Sinema, en kısa tanımıyla kaydedilmiş görüntüleri kullanarak
yapılan bir anlatım sanatıdır.
Edebiyatçı bunu kelimelerle, ressam renk ve lekelerle,
müzisyen de seslerle yapar.
TV dizisi, sinema sanatının bir alt türüdür.
Komedi, aksiyon, korku, macera, dram, belgesel, müzikal,
kısa film gibi Tv dizisi de bir türdür.
Süresi 60 dakikadan az olanlar kısa film sayılır, bunun
üzeri uzun metrajdır.
Sitkom denen mekân güldürüleri 30 dakika civarındadır.
Tv dizileri ise 40-60 dakika arasında olur.
Bizdeki durum da başlangıçta bu şekildeydi.
Ancak RTÜK sonrası getirilen düşünmeden yapılan
yönetmelikler sonucu iş şirazesinden çıktı.
Malum Tv kanallarının tek kaynağı program içine aldıkları reklamlardır.
“Şu kadar dakika içinde ancak bu kadar reklam alabilirsin”
türünden bir madde olunca 60 dakikalık bir program içine alınacak reklama da
bir sınır geliyor.
Bu kez daha fazla reklam için dizilerin sürelerinin
artırılmasına gidildi.
Kanalın biri önce 70 dakikaya çıkardı bu aynı zamanda
matematik olarak izlenme oranının (reyting) artmasına neden oldu.
Bu kez rakip kanal 80’e çıkartınca diğeri 90’a çıktı.
İş 180 dakikaya ulaştı, gün 24 saat olduğu için daha fazlası
mümkün olmadı, gece yasından sonra diğer güne geçiliyordu çünkü.
İşin ta başında tehlikeyi fark eden senaryo yazarları “Yerli
Dizi Yersiz Uzun” kampanyası başlatmışlar ve epey ses getirmişlerdi.
Onlara hak vermeyen yoktu, yapımcılar bile “Çok haklısınız
biz de çok rahatsızız bu durumdan ama ne çare ki viran olası haneye gelecek
ballı lokmalar” var diyorlar ve bir adım atmıyorlardı.

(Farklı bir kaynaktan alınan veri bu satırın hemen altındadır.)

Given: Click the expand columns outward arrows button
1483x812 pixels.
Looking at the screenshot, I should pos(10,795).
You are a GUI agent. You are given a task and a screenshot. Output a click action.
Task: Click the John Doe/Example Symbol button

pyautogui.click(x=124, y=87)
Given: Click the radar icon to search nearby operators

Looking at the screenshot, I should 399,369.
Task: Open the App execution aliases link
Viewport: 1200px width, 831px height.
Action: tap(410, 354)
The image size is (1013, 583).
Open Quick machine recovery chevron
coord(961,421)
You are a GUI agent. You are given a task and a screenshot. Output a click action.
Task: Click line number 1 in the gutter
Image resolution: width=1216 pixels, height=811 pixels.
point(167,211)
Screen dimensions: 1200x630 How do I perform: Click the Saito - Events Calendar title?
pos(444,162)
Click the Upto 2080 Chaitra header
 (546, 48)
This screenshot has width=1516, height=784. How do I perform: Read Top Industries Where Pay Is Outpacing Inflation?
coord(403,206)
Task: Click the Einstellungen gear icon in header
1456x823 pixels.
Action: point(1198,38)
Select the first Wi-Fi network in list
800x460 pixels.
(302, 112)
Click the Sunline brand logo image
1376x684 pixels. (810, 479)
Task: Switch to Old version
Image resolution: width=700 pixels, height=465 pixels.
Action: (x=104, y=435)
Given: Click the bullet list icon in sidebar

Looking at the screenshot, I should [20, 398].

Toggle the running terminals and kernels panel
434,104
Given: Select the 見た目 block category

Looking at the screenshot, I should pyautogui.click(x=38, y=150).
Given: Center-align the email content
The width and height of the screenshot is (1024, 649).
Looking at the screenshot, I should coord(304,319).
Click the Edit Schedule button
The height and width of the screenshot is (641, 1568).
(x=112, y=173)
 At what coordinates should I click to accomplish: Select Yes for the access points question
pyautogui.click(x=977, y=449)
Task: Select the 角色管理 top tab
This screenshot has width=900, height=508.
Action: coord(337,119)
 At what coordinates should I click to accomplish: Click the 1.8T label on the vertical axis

Bu çarpık durum dizilerin önce fiziksel, sonra da kimyasal
yapısını bozdu.
Öncelikle sahnelerin uzamasına, gereksiz sahnelerin
çıkmasına neden oldu, iş bir kekemenin fıkra anlatmasına döndü; izleyicinin
izleme keyfi önce kaçtı sonra da deforme oldu.
Bir öykünün başlangıcı, gelişmesi ve sonucu olur ama öykü
bir türlü bitmeyince işin kontrolü de iyice kaçtı.
Sonunda öykü tükenince bu defa “Acaba bu bölüm ne uydursak?”
durumu çıktı.
Senaristler başlangıçta senaryoyu bir yere götürürken bu
defa senaryo senaristi istediği yere götürmeye başladı.
Eşeğinin kontrolünü kaybeden Nasrettin Hoca’ya “Nereye?”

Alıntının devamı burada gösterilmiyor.